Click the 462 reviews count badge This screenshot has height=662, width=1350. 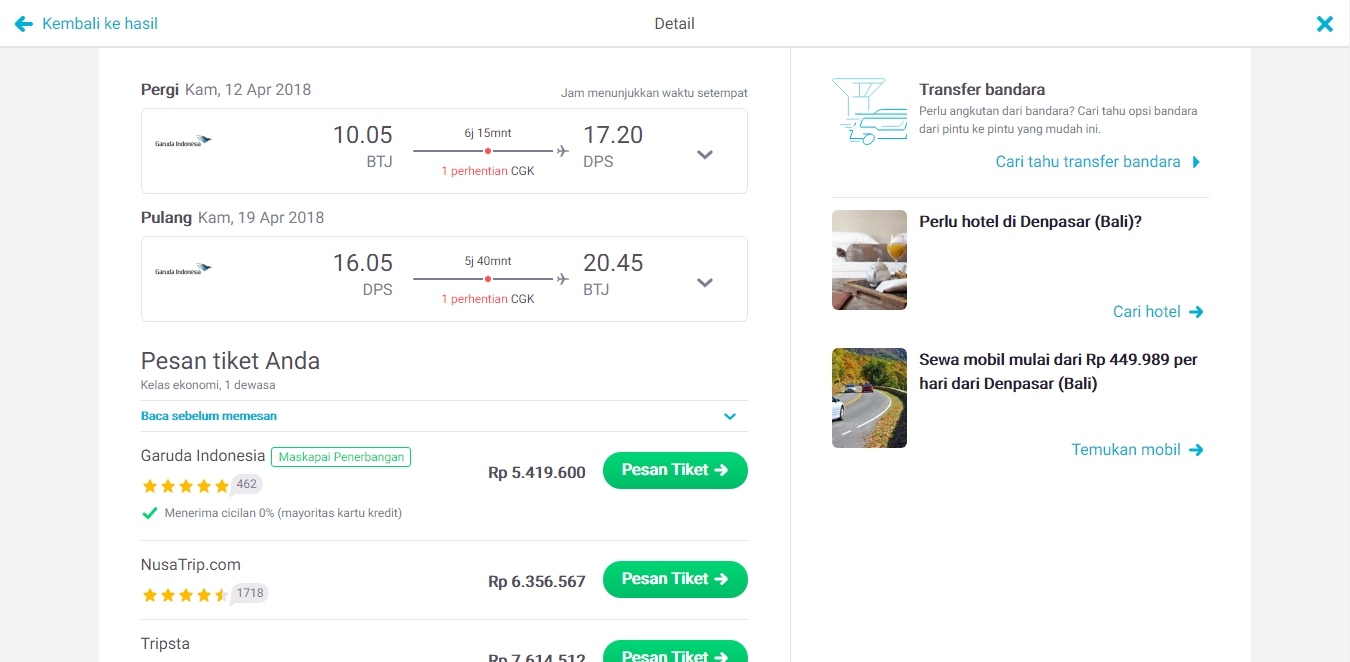[x=247, y=484]
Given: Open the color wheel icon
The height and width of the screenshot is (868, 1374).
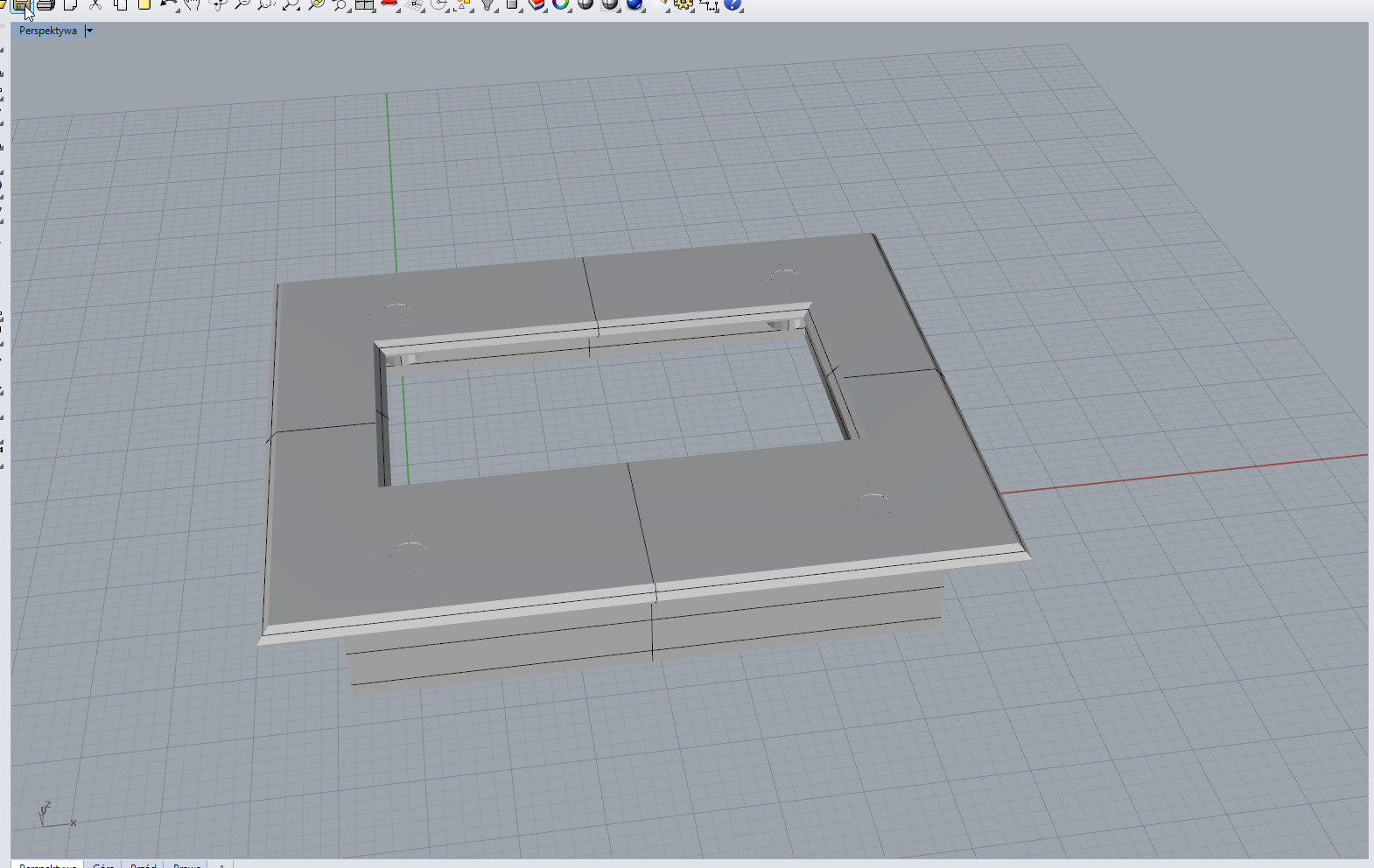Looking at the screenshot, I should 561,4.
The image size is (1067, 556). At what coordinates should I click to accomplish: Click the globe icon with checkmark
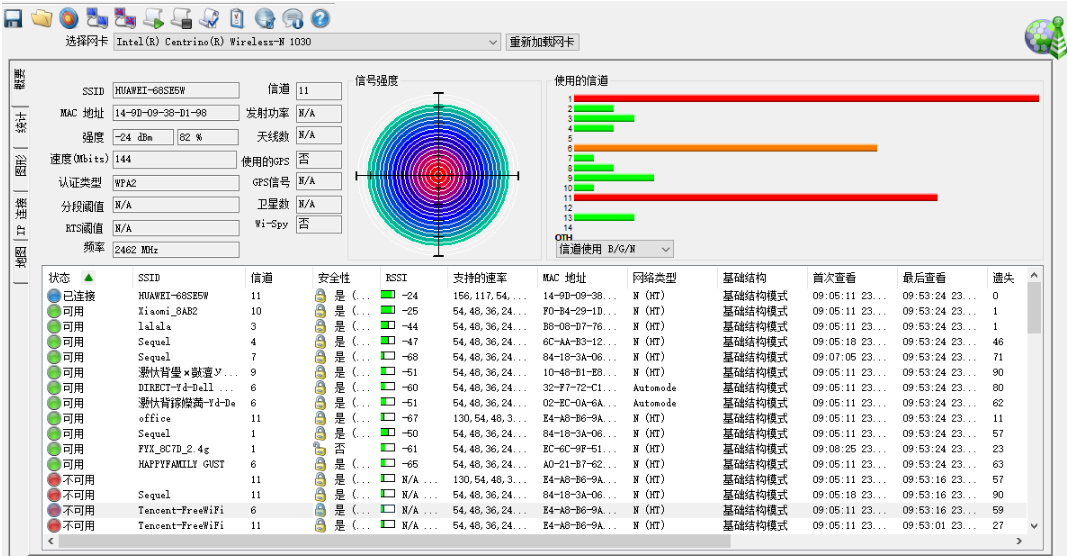[x=265, y=18]
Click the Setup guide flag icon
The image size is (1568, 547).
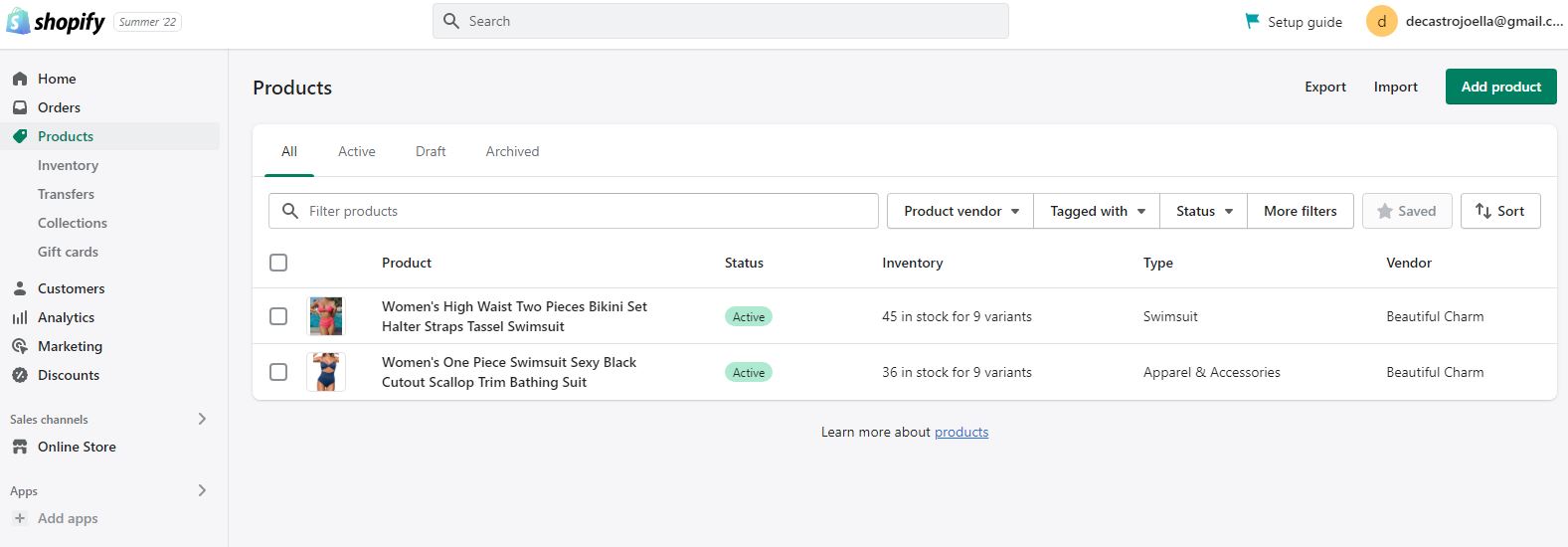coord(1252,21)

++++++++++

Task: Copy exactly, and copy nothing else: the lines from the one containing "Given: Open the color wheel icon" through the end of the data, both ends included, with pictures left out.

Exercise result:
Given: Open the color wheel icon
The height and width of the screenshot is (868, 1374).
Looking at the screenshot, I should 561,4.
The image size is (1067, 556). At what coordinates should I click to accomplish: Click the globe icon with checkmark
[x=265, y=18]
Click the Setup guide flag icon
The image size is (1568, 547).
coord(1252,21)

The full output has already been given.